Support Status¶

This document tracks the models already integrated into omnirt, the ones that have completed real hardware smoke tests, and the high-priority targets that are still pending.

Last updated: 2026-04-28

Current public task surfaces¶

text2image
image2image
text2audio
text2video
image2video
audio2video

Integrated models¶

The full list is generated from the live registry: Supported Models. This page only tracks real-hardware smoke status and partial-support notes.

Real hardware smoke completed¶

The following models have completed real hardware smoke tests using local model directories:

sdxl-base-1.0 CUDA: validated Ascend: validated
svd-xt CUDA: validated Ascend: validated
soulx-flashtalk-14b Ascend: validated Notes: persistent_worker on 8-card Ascend 910B2 has completed real-hardware validation.
soulx-liveact-14b Ascend: validated Notes: the external SoulX-LiveAct generate.py path has been aligned to the 4-card Ascend 910B official case; OmniRT exposes it through a script-backed wrapper. By default it prepares text context on one NPU before the 4-card inference job. Use --text-cache-visible-devices <single-card> --visible-devices <four-cards> --sample-steps 1 for quick smoke.
soulx-flashhead-1.3b Ascend: validated Notes: the external SoulX-FlashHead checkout has completed 910B NPU adaptation and quality-profile validation; OmniRT currently exposes it through a script-backed cold-start wrapper with 2-step + 2D VAE split + latent_carry off defaults. Real-hardware OmniRT cold-start benchmark: 2 NPU 82.96s, 4 NPU 84.08s, both producing 512x512 / 10s / 250 frames.
cosyvoice3-triton-trtllm CUDA: validated Notes: the official runtime/triton_trtllm service has completed real benchmark runs. The stable profile is token2wav=2, vocoder=2, and kv_cache_free_gpu_memory_fraction=0.2. The OmniRT wrapper generated a real 2.92s / 24kHz wav with denoise_loop_ms=1969.611; the official 26-sample streaming benchmark measured RTF=0.1303 and 699.13ms average first-chunk latency. Client-side seed is forwarded, but the server-side BLS still needs to consume that parameter for fully deterministic sampling.

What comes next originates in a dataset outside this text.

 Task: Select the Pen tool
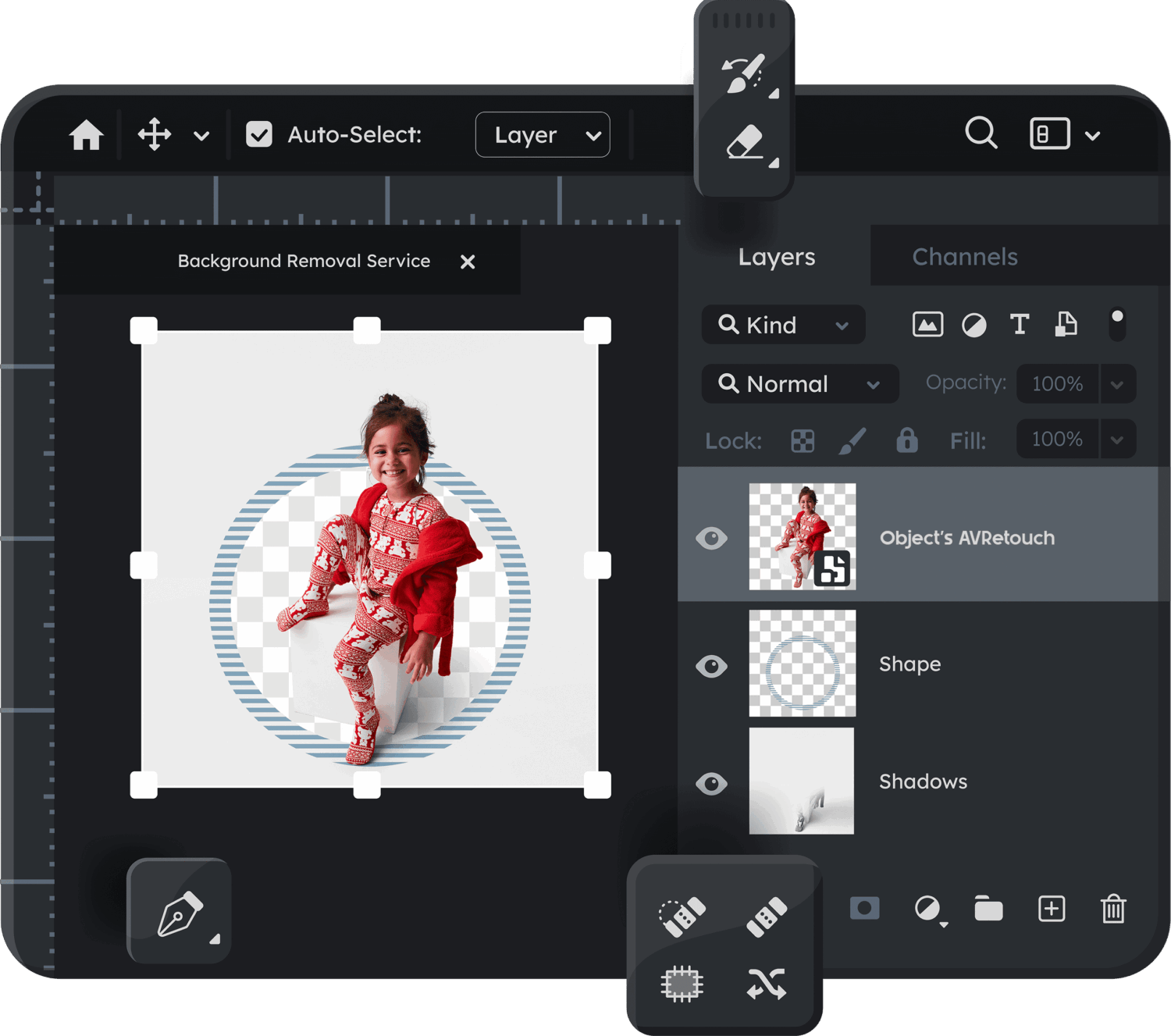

Integrated but still waiting for real hardware smoke¶

These models already have registry entries, request-surface integration, and local unit coverage, but they do not yet have repository-tracked local model directories plus verified dual-backend smoke results:

sdxl-refiner-1.0
flux-fill
flux-kontext
qwen-image-edit
qwen-image-edit-plus
qwen-image-layered
animate-diff-sdxl
kolors
pixart-sigma
bria-3.2
lumina-t2x
mochi
skyreels-v2

Relevant smoke tests already exist. For the now-public image2image surface, the recommended starting models are sdxl-base-1.0, sdxl-refiner-1.0, sd15, and sd21:

tests/integration/test_sdxl_refiner_cuda.py
tests/integration/test_sdxl_refiner_ascend.py
tests/integration/test_flux_fill_cuda.py
tests/integration/test_flux_fill_ascend.py
tests/integration/test_image_edit_cuda.py
tests/integration/test_image_edit_ascend.py

Partial support¶

helios Currently exposed as two registry keys: helios-t2v and helios-i2v.
hunyuan-video-1.5 Currently exposed as two registry keys: hunyuan-video-1.5-t2v and hunyuan-video-1.5-i2v.

High-priority targets not completed yet¶

flux-depth
flux-canny
chronoedit